最近テレビを見ていたらファッションモデルが無理なダイエットが原因で拒食症になり、死亡したということが問題となっているというようなことが特集されていました。それは相当痩せていないとモデルの仕事が廻ってこないということに起因していたようです。同時にあるアフリカの部族では太っている女性が美しいとされていて、太るためにどれぐらい涙ぐましい努力をしているかというようなことも取り上げられていました。
ヨーロッパにおいては結構近年になっても、ルノアールの絵やゴーギャンの絵にも見られるようにふくよかなあるいは健康的な女性が美しく描かれていたりもしています。
日本におきましても遠くいにしえの時代においては、ふくよかな女性が美しいとされていたこともあるようですが、少なくとも近世以降はどうもほっそりした女性が良いようにされていたようです。それは江戸時代の浮世絵や一世を風靡した夢二の絵を見ても明らかと言えるでしょう。

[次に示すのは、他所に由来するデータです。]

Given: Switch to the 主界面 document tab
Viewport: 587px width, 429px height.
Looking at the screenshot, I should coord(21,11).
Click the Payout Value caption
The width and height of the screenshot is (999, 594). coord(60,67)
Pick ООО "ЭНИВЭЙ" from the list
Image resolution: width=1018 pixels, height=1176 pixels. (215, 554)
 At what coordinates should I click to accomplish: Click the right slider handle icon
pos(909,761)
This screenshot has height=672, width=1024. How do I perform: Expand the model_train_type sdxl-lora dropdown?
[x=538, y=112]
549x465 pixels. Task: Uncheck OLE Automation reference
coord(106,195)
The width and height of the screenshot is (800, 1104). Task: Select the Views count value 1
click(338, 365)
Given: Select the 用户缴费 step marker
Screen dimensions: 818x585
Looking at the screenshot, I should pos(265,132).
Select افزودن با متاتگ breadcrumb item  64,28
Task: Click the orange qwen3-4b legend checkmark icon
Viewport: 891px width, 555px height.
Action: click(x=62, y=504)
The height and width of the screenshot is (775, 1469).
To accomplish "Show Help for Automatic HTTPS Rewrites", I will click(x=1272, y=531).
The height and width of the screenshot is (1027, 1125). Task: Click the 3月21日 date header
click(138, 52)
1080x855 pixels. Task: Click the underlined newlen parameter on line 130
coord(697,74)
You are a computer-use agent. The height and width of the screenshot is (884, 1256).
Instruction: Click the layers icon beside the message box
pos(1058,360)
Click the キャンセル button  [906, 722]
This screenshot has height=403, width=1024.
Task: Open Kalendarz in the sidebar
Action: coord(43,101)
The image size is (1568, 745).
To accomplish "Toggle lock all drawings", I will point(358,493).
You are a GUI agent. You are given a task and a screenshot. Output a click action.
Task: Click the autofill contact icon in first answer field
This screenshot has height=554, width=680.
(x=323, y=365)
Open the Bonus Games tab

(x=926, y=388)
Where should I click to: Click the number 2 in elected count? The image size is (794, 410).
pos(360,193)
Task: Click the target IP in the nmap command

以前にも申し上げましたように感動を本質とする美は、その内容において「生きる喜び」とわびさびといったような「枯淡の風雅」ともいうべき美に大きく二つに区分されるとするならば、痩せてほっそりした美しさというのは後者の日本的枯淡の風雅的美しさということもできるのではないかと思います。はかなく、けなげな美しさというのは、痩せてほっそりとしていたほうが雰囲気が出やすいと言えるでしょう。
もちろん女性の美しさということについては、人の根源をなす性という観点からの考察が大変に重要でありますが、この点に関しましては今回は触れないでおくこととしましょう。
また流行という観点から考察することも重要です。この点に関しましては次回のテーマとすることにさせていただきます。